During this time, the Client’s leading competitor, also a division of a public company, posted a somewhat milder sales downturn and claimed to earn a positive operating profit. The Client’s management team could not understand how their competitor could be faring so well under such challenging circumstances. They needed to benchmark their own financial performance against that of their competitor, but at a more detailed level than simply sales and operating profit.

Key Study Questions:

  • To what extent were differences in relative financial performance driven by top-line factors, such as product or customer mix, pricing / bidding issues, or related factors?
  • How did the Client’s cost structure compare to that of their best competitor? They needed to examine material, labor, PP&E, SG&A, etc., to identify potential areas of underperformance.
  • What can the Client do to improve its financial performance, both in down markets and as the market rebounds? Which of their competitor’s best practices could be duplicated or improved upon?
  • Armed with the answers to these questions, the Client was confident it could improve the financial performance of the company, in both good and bad times.

RSR Approach and Methodology

Exhaustive review of published materials: RSR thoroughly examined all pertinent SEC disclosures, trade publications, press releases and other industry research, both on the Client and on their competitor. This provided a solid foundation but lacked sufficient depth and detail to generate actionable recommendations for the Client.

Primary research interviewing with key industry experts. RSR used its proprietary, primary research interview techniques to generate more in-depth knowledge of the market and competitive landscape. Through interviews with key industry executives, we identified the key factors that were differentiating competitors’ relative financial performance.

Benchmarking. Armed with sufficiently detailed facts and figures, RSR compared the Client’s financials to those of their successful competitor on an “apples-to-apples” basis. We analyzed key factors individually to understand where the Client’s performance lagged, met, or exceeded that of their competitor. We challenged the Client’s assumptions about their own business, and we tested the validity of published materials regarding competitors’ performance.

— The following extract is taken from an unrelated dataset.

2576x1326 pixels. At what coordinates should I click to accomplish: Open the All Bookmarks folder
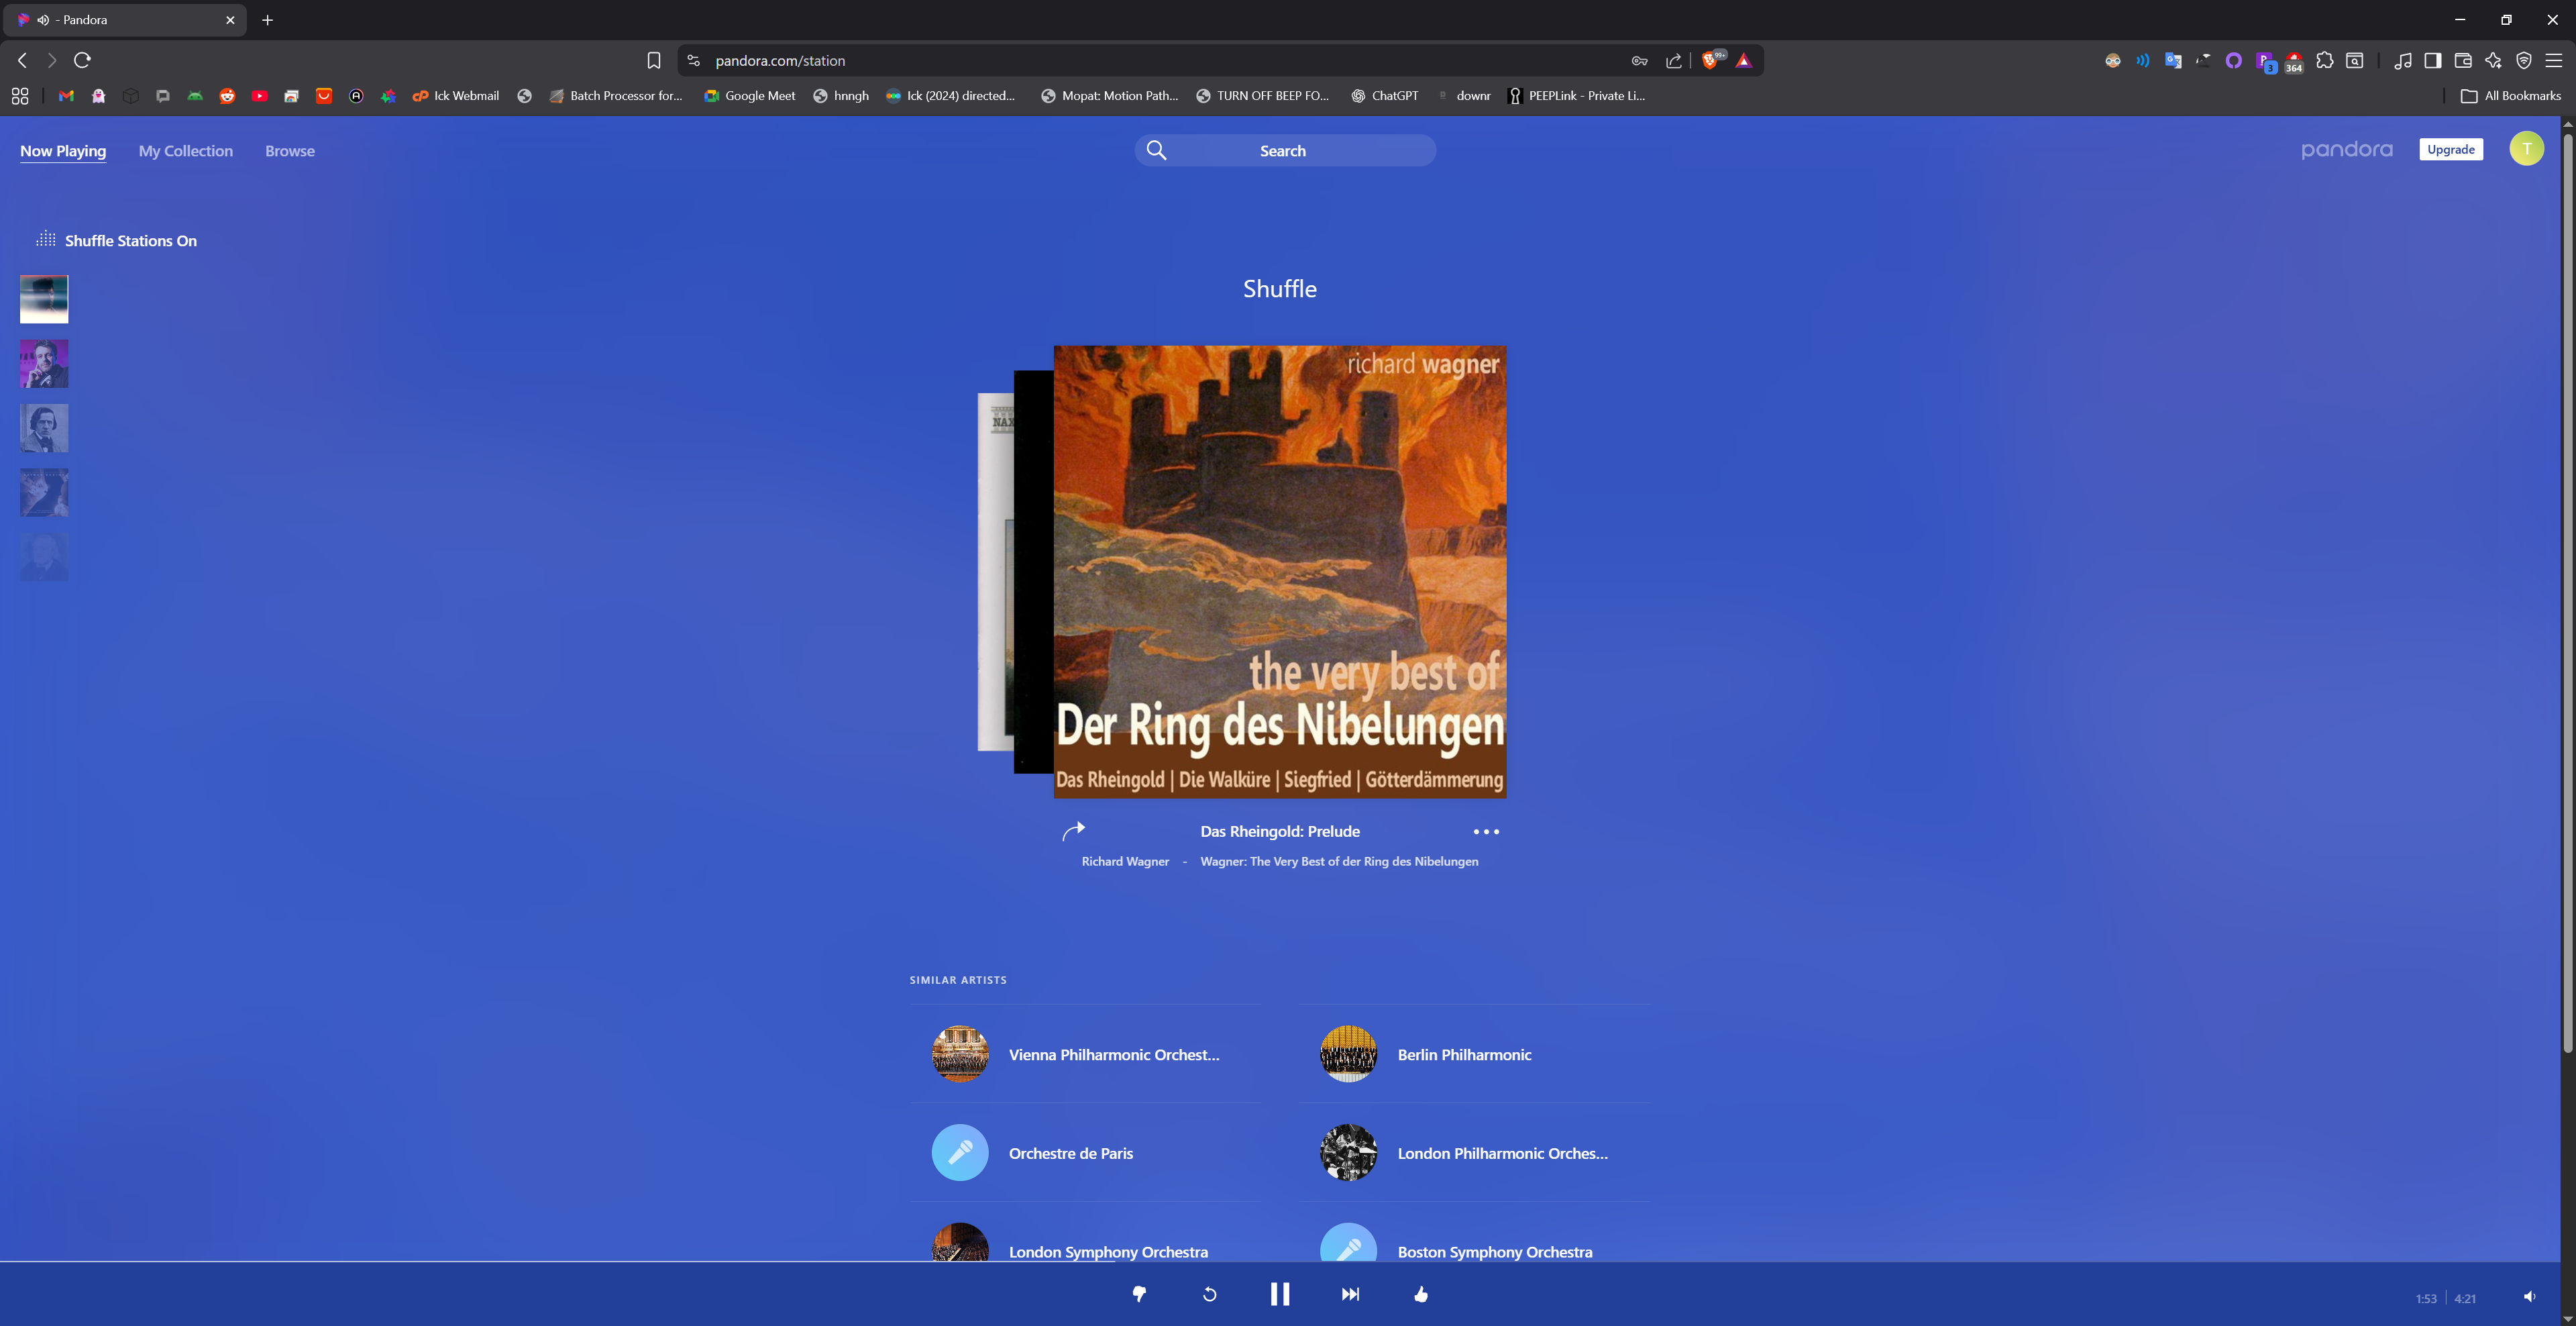pyautogui.click(x=2510, y=96)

Research Findings and Business Results

  • RSR presented the Client with a detailed written document that explained the financial performance of their key competitor, and benchmarked the Client’s operation against their competitor on a line-by-line basis.
  • We provided an in-depth examination of the following key financial metrics, benchmarking how the Client was performing relative to competition over a three-year period:
  • Sales by product type
  • Sales by market / customer segment
  • Sales by contract type (bid, negotiation, alliance)
  • Labor costs, including headcount, average wage rates, and total labor costs as percent of sales
  • Material costs, including total material costs as a percent of sales and the trend in material costs
  • Factory overhead, capital expenditures and depreciation expense levels and trends
  • >SG&A expenses, headcount, organization structure, and actions taken to manage these levels
  • Significant unfavorable gaps were uncovered in two of the above areas. In addition, we determined that the Client’s performance equaled or exceeded its competition in other areas that were initially assumed to be problems.
  • By understanding the root causes of their disappointing relative financial performance, the Client was able to prioritize and implement focused profit improvement initiatives. Armed with benchmarking data, they could see which areas required immediate attention, and where their performance was already as good as or better than their competition.